** WHAT IS NEEDED **
Restate all the lines below word for word, but omit the pictures.

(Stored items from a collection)
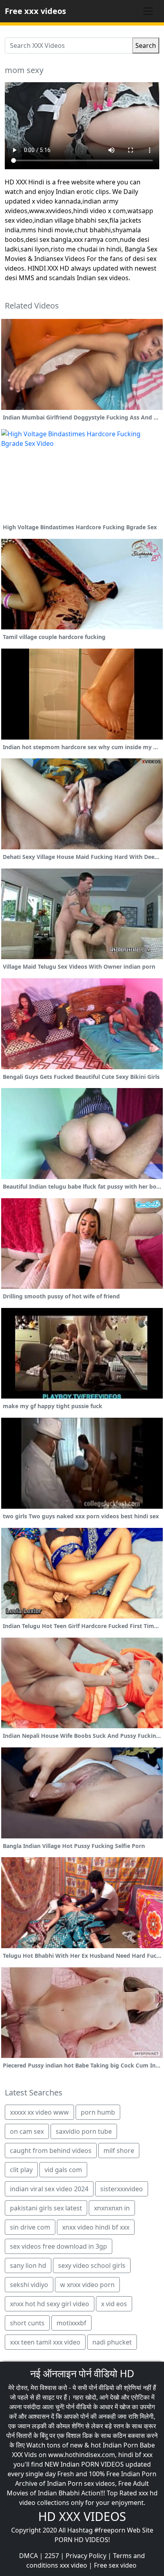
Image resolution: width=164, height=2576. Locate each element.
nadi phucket (112, 2342)
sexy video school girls (91, 2265)
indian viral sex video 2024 (49, 2188)
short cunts (27, 2323)
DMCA (28, 2555)
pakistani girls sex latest (46, 2208)
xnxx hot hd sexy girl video (49, 2303)
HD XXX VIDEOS (82, 2516)
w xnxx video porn (87, 2284)
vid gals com (63, 2169)
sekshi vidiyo (29, 2284)
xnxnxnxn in (112, 2208)
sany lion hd (28, 2265)
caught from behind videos (51, 2150)
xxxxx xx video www (39, 2112)
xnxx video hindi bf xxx (95, 2227)
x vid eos (114, 2303)
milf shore (118, 2150)
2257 (52, 2555)
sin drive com (30, 2227)
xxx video (73, 2565)
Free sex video (115, 2565)
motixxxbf (71, 2323)
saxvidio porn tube (84, 2131)
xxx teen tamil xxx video (45, 2342)
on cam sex (27, 2131)
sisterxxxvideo (121, 2188)
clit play (21, 2169)
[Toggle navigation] (148, 11)
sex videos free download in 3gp (58, 2246)
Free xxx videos (35, 11)
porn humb (98, 2112)
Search (145, 45)
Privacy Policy (86, 2555)
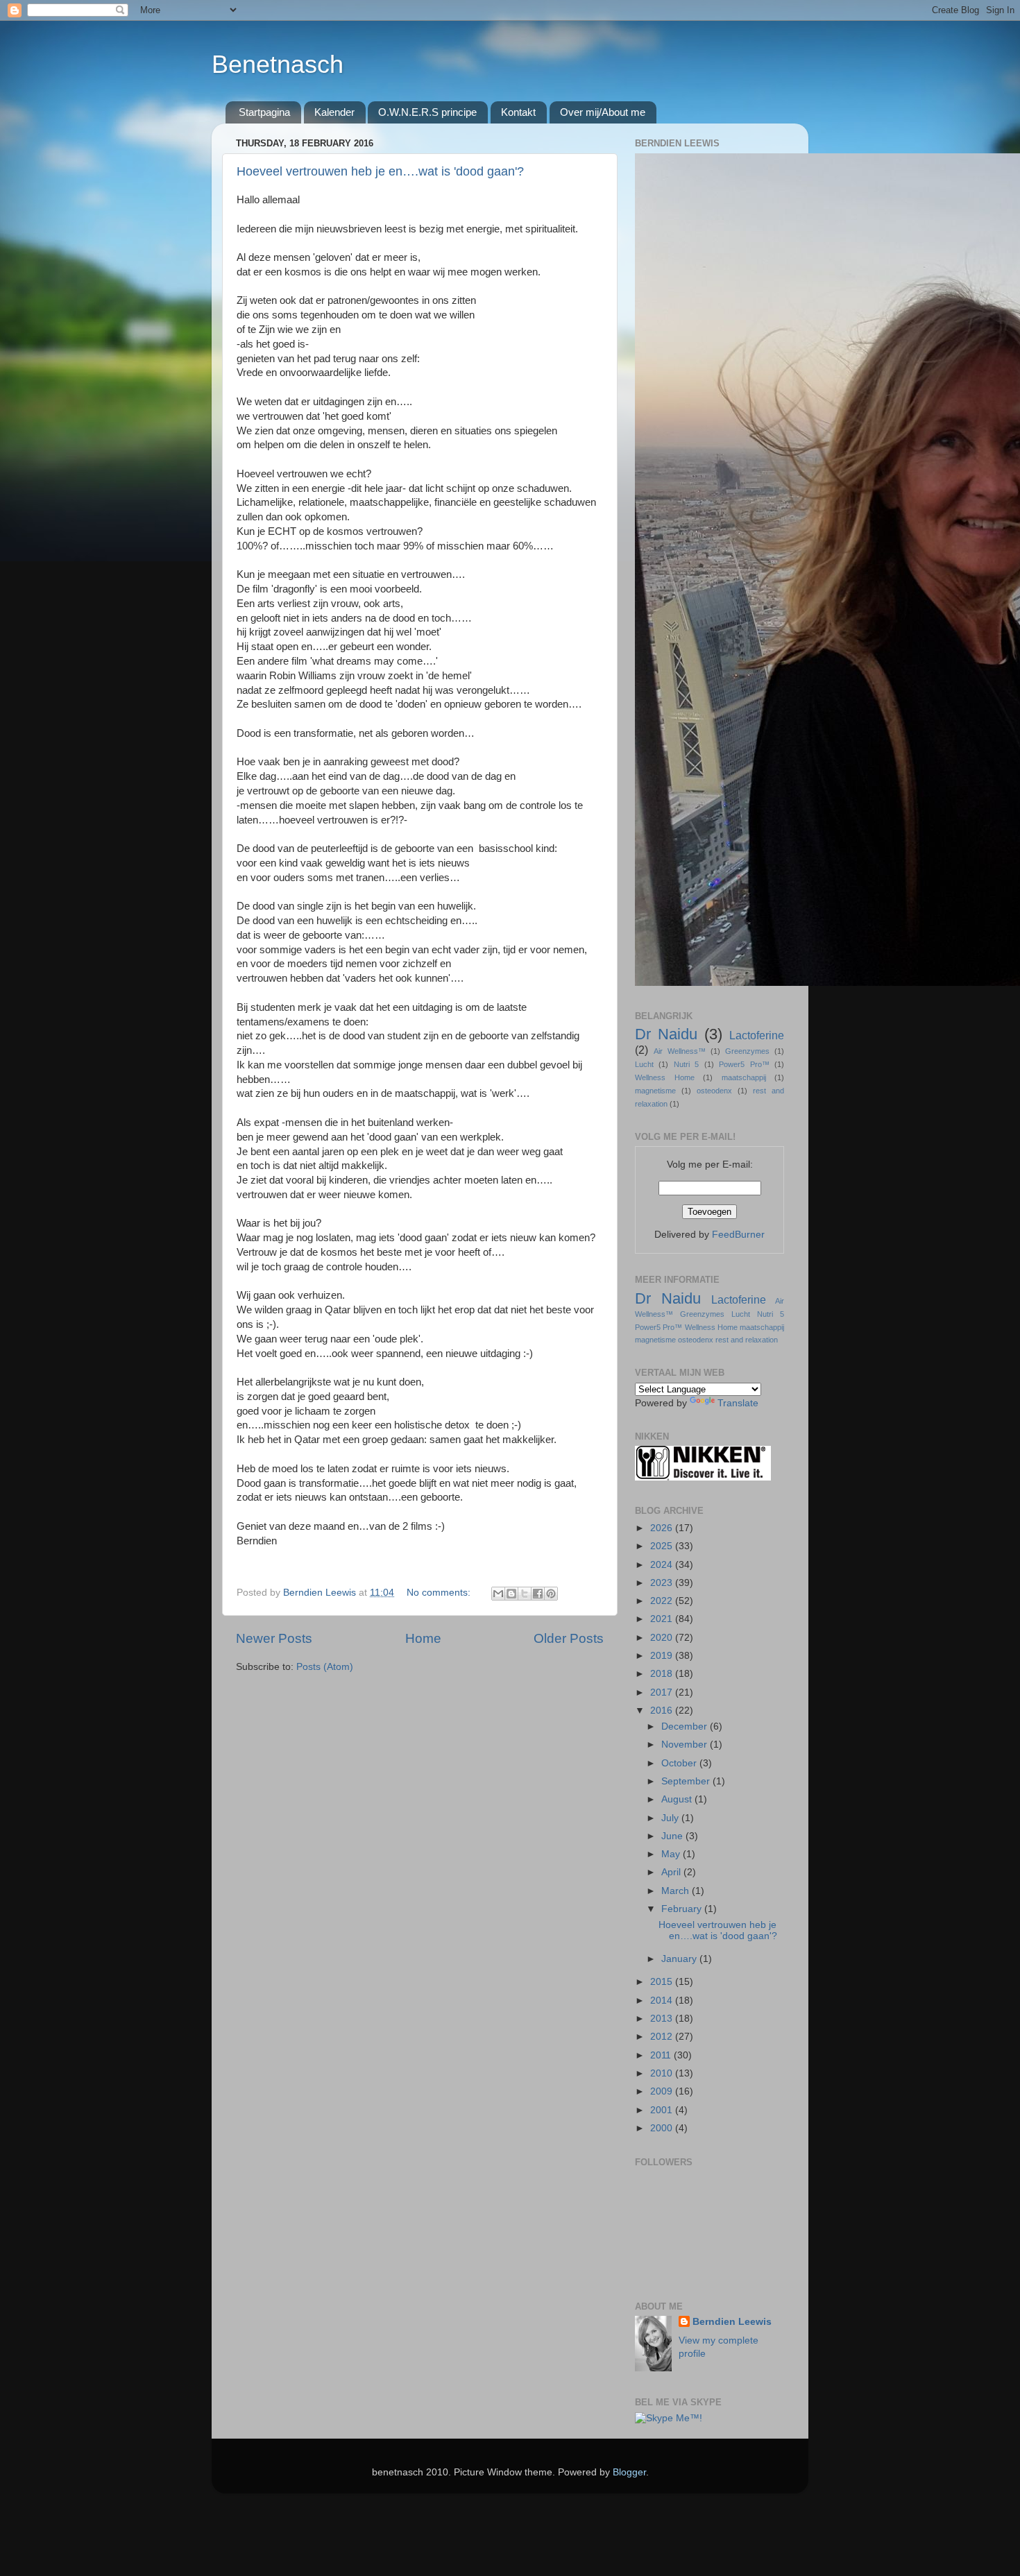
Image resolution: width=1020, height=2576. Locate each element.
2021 (662, 1619)
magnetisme (655, 1090)
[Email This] (498, 1594)
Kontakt (518, 112)
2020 (662, 1637)
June (673, 1836)
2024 (662, 1565)
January (680, 1959)
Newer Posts (274, 1638)
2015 (662, 1982)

** WRITTEN RESPONSE **
Image resolution: width=164, height=2576. Locate each element.
nadi phucket (112, 2342)
sexy video school girls (91, 2265)
indian viral sex video 2024 (49, 2188)
short cunts (27, 2323)
DMCA (28, 2555)
pakistani girls sex latest (46, 2208)
xnxx hot hd sexy girl video (49, 2303)
HD XXX VIDEOS (82, 2516)
w xnxx video porn (87, 2284)
vid gals com (63, 2169)
sekshi vidiyo (29, 2284)
xnxnxnxn in (112, 2208)
sany lion hd (28, 2265)
caught from behind videos (51, 2150)
xxxxx xx video www (39, 2112)
xnxx video hindi bf xxx (95, 2227)
x vid eos (114, 2303)
milf shore (118, 2150)
2257 (52, 2555)
sin drive com (30, 2227)
xxx video (73, 2565)
Free sex video (115, 2565)
motixxxbf (71, 2323)
saxvidio porn tube (84, 2131)
xxx teen tamil xxx video (45, 2342)
on cam sex (27, 2131)
sisterxxxvideo (121, 2188)
clit play (21, 2169)
[Toggle navigation] (148, 11)
sex videos free download in 3gp (58, 2246)
Free xxx videos (35, 11)
porn humb (98, 2112)
Search (145, 45)
Privacy Policy (86, 2555)
Image resolution: width=1020, height=2576. Locate each element.
2021 (662, 1619)
magnetisme (655, 1090)
[Email This] (498, 1594)
Kontakt (518, 112)
2020 (662, 1637)
June (673, 1836)
2024 (662, 1565)
January (680, 1959)
Newer Posts (274, 1638)
2015 (662, 1982)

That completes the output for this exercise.